TI steps up hiring as orders increase

By David Lammers
EE Times
(05/17/02 16:47 p.m. EST)

DALLAS - After voluntary and involuntary staff reductions last year, Texas Instruments Inc. is hiring again.

Buoyed by a 10 percent increase in orders for the second quarter over the previous quarter, TI has begun "very focused" hiring, with job requisitions for about 300 engineers out of 460 positions to be filled across the company, said Steve Lyle, director of staffing.

"We are looking at very specific skill sets and experience-we look at what they have done," said Lyle. Chip designers currently are "more difficult to find than software engineers, particularly people with experience designing the more complex devices."

Over the past 14 months TI has continued to hire engineers, but only "the cream of the crop" with analog or other difficult-to-find skills, Lyle said.

TI announced a voluntary program in February 2001 for "incentivized early retirement," a company spokeswoman said.
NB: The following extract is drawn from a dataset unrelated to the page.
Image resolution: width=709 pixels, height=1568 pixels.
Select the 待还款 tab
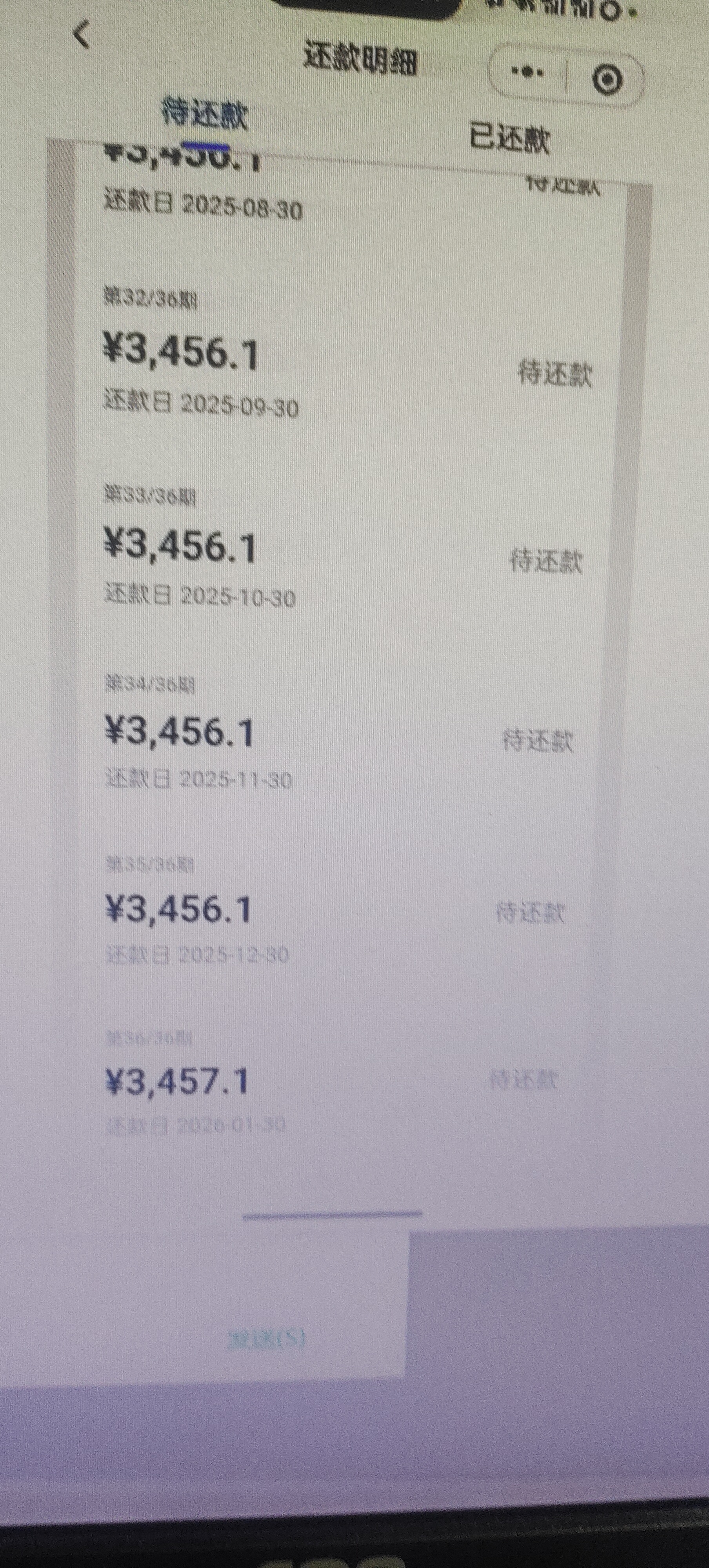[x=205, y=114]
About 4,700 workers participated across TI's worldwide operations. In April 2001, TI laid off 2,500 in an involuntary program. The company employs about 35,000 people worldwide, the majority of them engineers, the spokeswoman said.

"A majority of the people we hire come from our employee reference program," Lyle said, in which employees recommend colleagues, friends or "people that a manager may have seen give a presentation at a conference, who seem to understand a technology that we need at TI. If a TI employee has recommended that a certain person can do a job that we require, we give that person priority."

The employee reference program ensures that TI is recruiting from "the gainfully employed," who might be reluctant to look for a job at another company during such a severe downturn, Lyle said.

TI encourages engineers to submit their resumes in electronic form, Lyle said. The company prefers getting resumes online, he said. It receives between 1,000 and 3,000 resumes each week.

So many "very talented" engineers were thrown out of work over the past two years that it is not possible for TI's hiring managers to contact all those who apply, Lyle said. When a resume is submitted to the TI Web site, a PeopleSoft search engine "parses out the data and refers people to our recruiters, based on a keyword search," he said. "If it is a real match, then we screen their resume further to see if the person truly matches our technology requirements."

Because the volume of applicants can easily overwhelm TI's 40 staffing professionals working mainly in Dallas and Houston, "we don't encourage people to call our staffing officers directly," Lyle said.